**REQUIRED TASK**
Write out the passage of the thread on back waist straps between "## Jim In Sunny" and "your questions, Jim.", inclusive.
[Start of EXTRACT PROVIDED]
# "Back waist straps" on trad trousers - what happened?



## Arnold Gingrich fan (Aug 8, 2008)

.

Consider the 1955 ad below. It mentions a once-common "ivy" detail that has inexplicably disappeared from today's trad suit trousers: the back waist strap and buckle.

My husband has a 1930s Brooks Brothers suit with a back waist strap. I put it to you experts: When did trad clothiers do away with the strap...and why?



AldenPyle said:


>


----------



## Jim In Sunny So Calif (May 13, 2006)

That back strap was found on casual trousers in the 1950's. It was on every pair of polished cotton trousers that I had and on a few pair of odd wool trousers. I don't think I ever saw a suit with that detail although my experience is limited to So Calif.

The ad that you posted is interesting. I wonder in which city Irv Lewis Men's Shop was located. I did not start buying suits until I got out of the Army in 1956 but that is close enough to the 1955 ad for me to say that the prices seem rather low. I don't remember too much about prices back then, but I know that I bought some nice suits in the late 50s for under $100. Some were by Southwick and I don't recall the other makers; I might not have even known. 

Sorry that I can't be more help with your questions, Jim.


----------



## outrigger (Aug 12, 2006)

Arnold Gingrich fan said:


> .
> 
> Consider the 1955 ad below. It mentions a once-common "ivy" detail that has inexplicably disappeared from today's trad suit trousers: the back waist strap and buckle.
> 
> My husband has a 1930s Brooks Brothers suit with a back waist strap. I put it to you experts: When did trad clothiers do away with the strap...and why?


Are the trousers cut for braces? the reason I ask is I've only seen back straps on trousers cut for braces; and I'd always considered Ivy League trousers to be cut for belts.


----------



## AldenPyle (Oct 8, 2006)

Jim In Sunny So Calif said:


> That back strap was found on casual trousers in the 1950's. It was on every pair of polished cotton trousers that I had and on a few pair of odd wool trousers. I don't think I ever saw a suit with that detail although my experience is limited to So Calif.
[End of EXTRACT PROVIDED]
[Start of COLLECTED DATA]
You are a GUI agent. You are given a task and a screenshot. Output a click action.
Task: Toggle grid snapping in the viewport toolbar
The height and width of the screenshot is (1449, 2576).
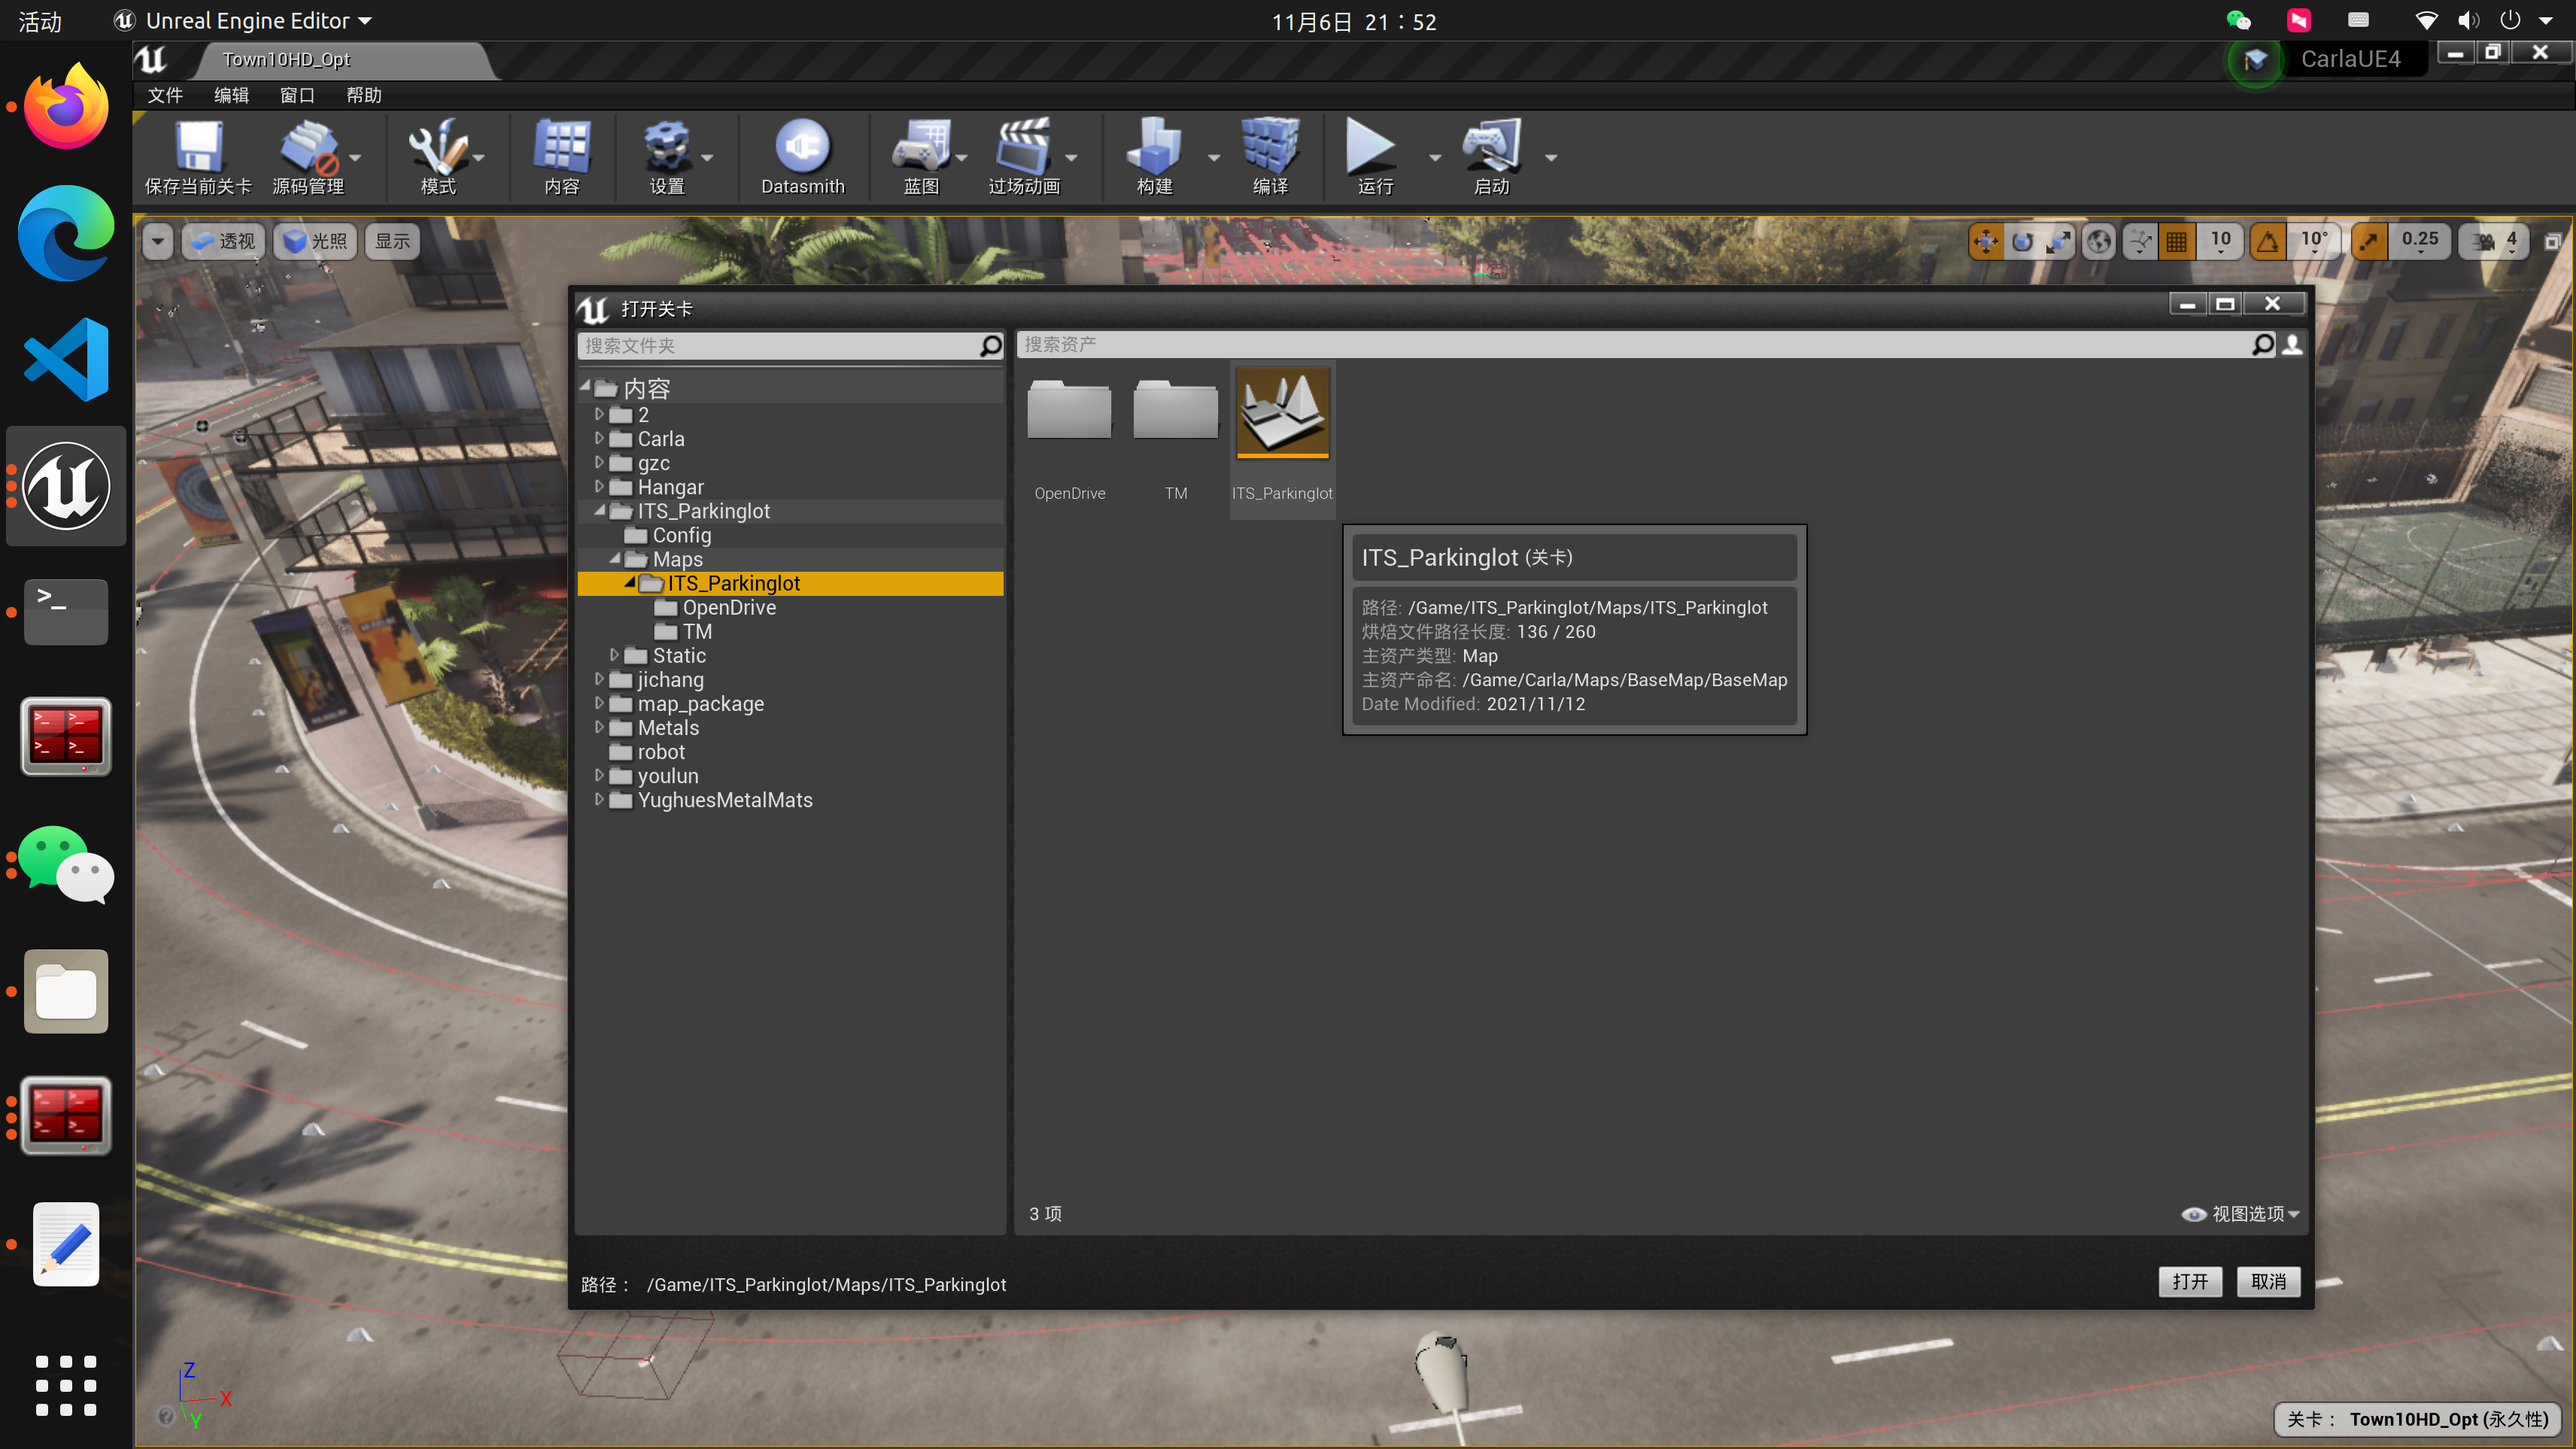pyautogui.click(x=2176, y=241)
[End of COLLECTED DATA]
**OUTPUT FOR THIS EXERCISE**
## Jim In Sunny So Calif (May 13, 2006)

That back strap was found on casual trousers in the 1950's. It was on every pair of polished cotton trousers that I had and on a few pair of odd wool trousers. I don't think I ever saw a suit with that detail although my experience is limited to So Calif.

The ad that you posted is interesting. I wonder in which city Irv Lewis Men's Shop was located. I did not start buying suits until I got out of the Army in 1956 but that is close enough to the 1955 ad for me to say that the prices seem rather low. I don't remember too much about prices back then, but I know that I bought some nice suits in the late 50s for under $100. Some were by Southwick and I don't recall the other makers; I might not have even known. 

Sorry that I can't be more help with your questions, Jim.